* What to work on *
Return each line exactly, from the one that has "The height and" through the end of the entries, both ends included. Pictures do not belong.

(Source information begins)

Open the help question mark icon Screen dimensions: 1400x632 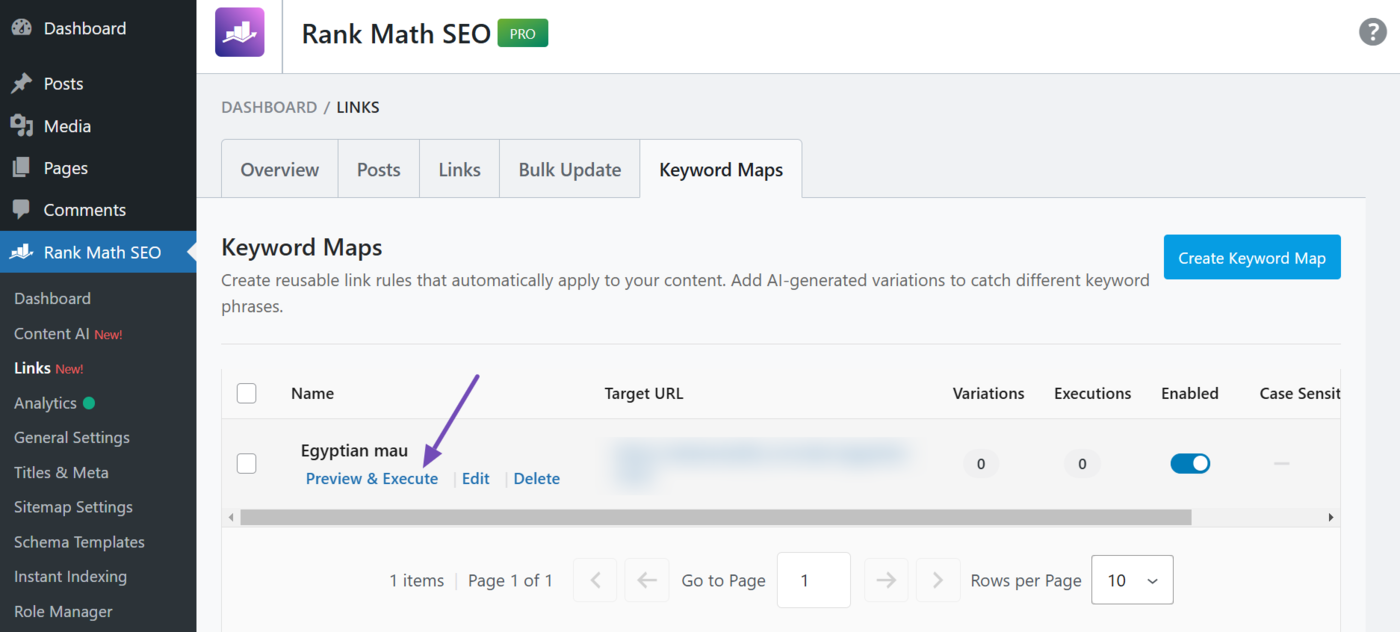[1372, 31]
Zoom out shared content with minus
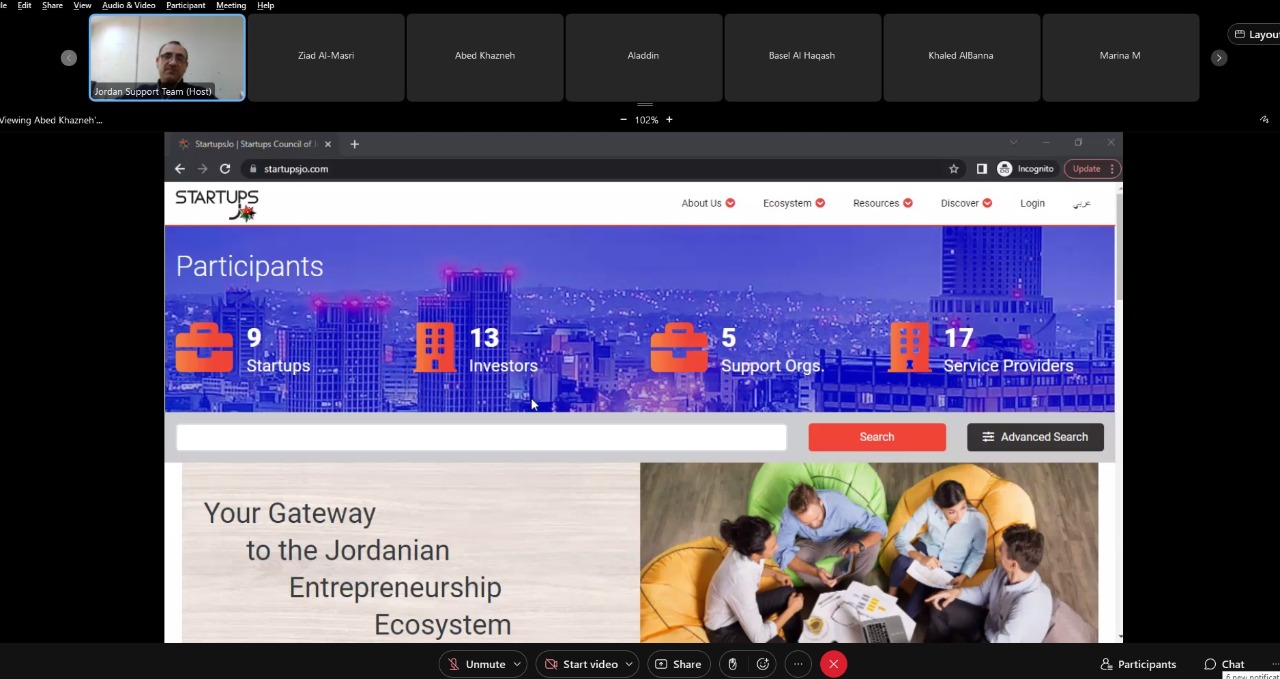Viewport: 1280px width, 679px height. click(x=624, y=120)
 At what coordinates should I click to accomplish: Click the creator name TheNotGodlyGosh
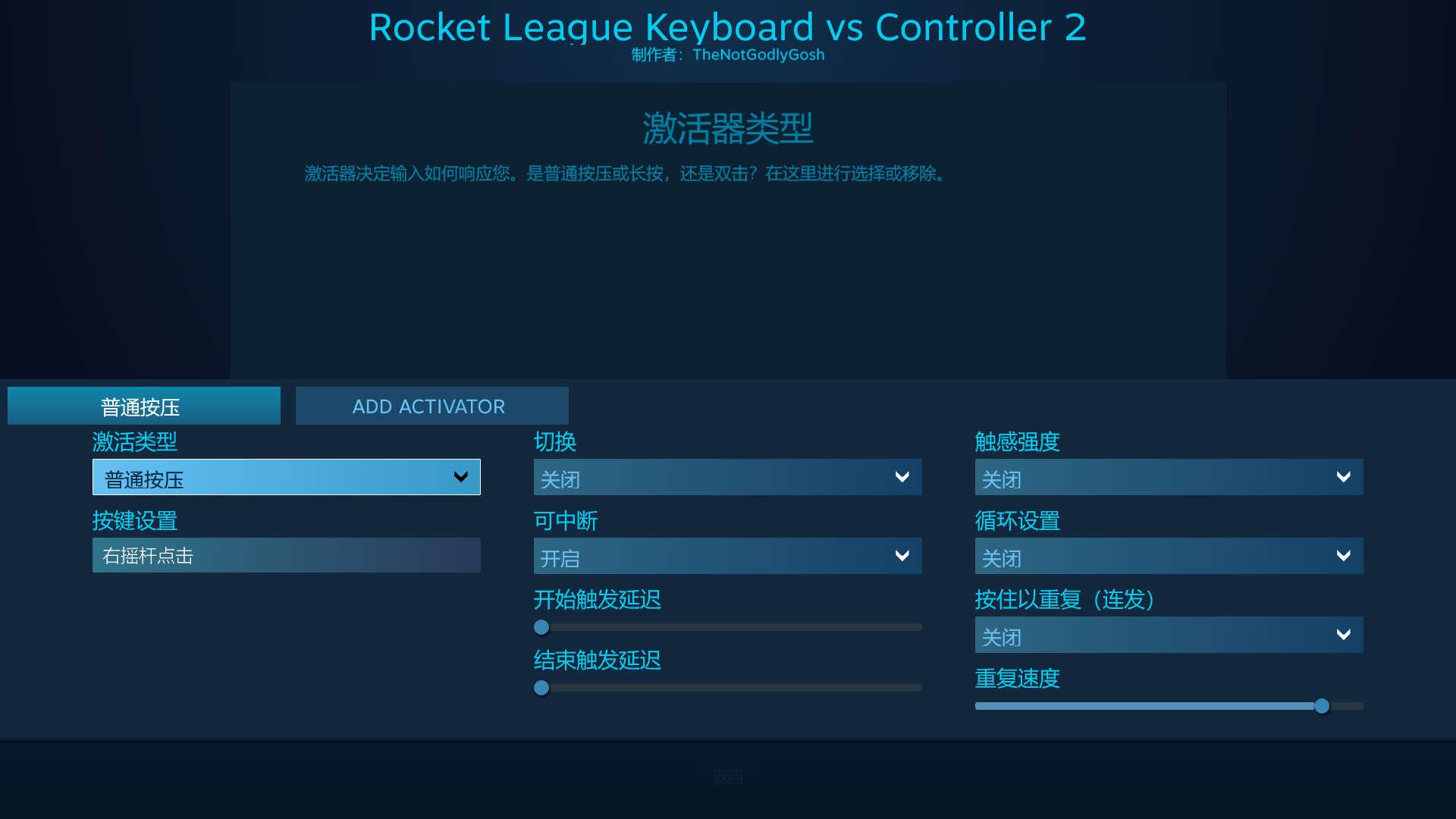coord(758,55)
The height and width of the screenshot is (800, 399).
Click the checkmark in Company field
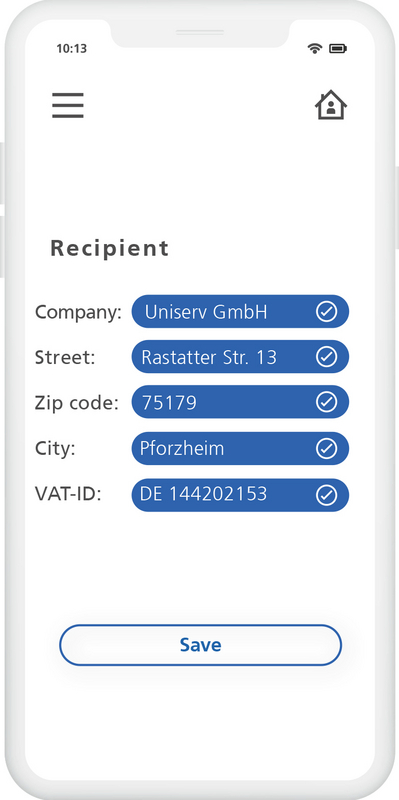pyautogui.click(x=326, y=311)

(Source information ends)

* Solution to this exercise *
The height and width of the screenshot is (800, 399).
Click the checkmark in Company field
pyautogui.click(x=326, y=311)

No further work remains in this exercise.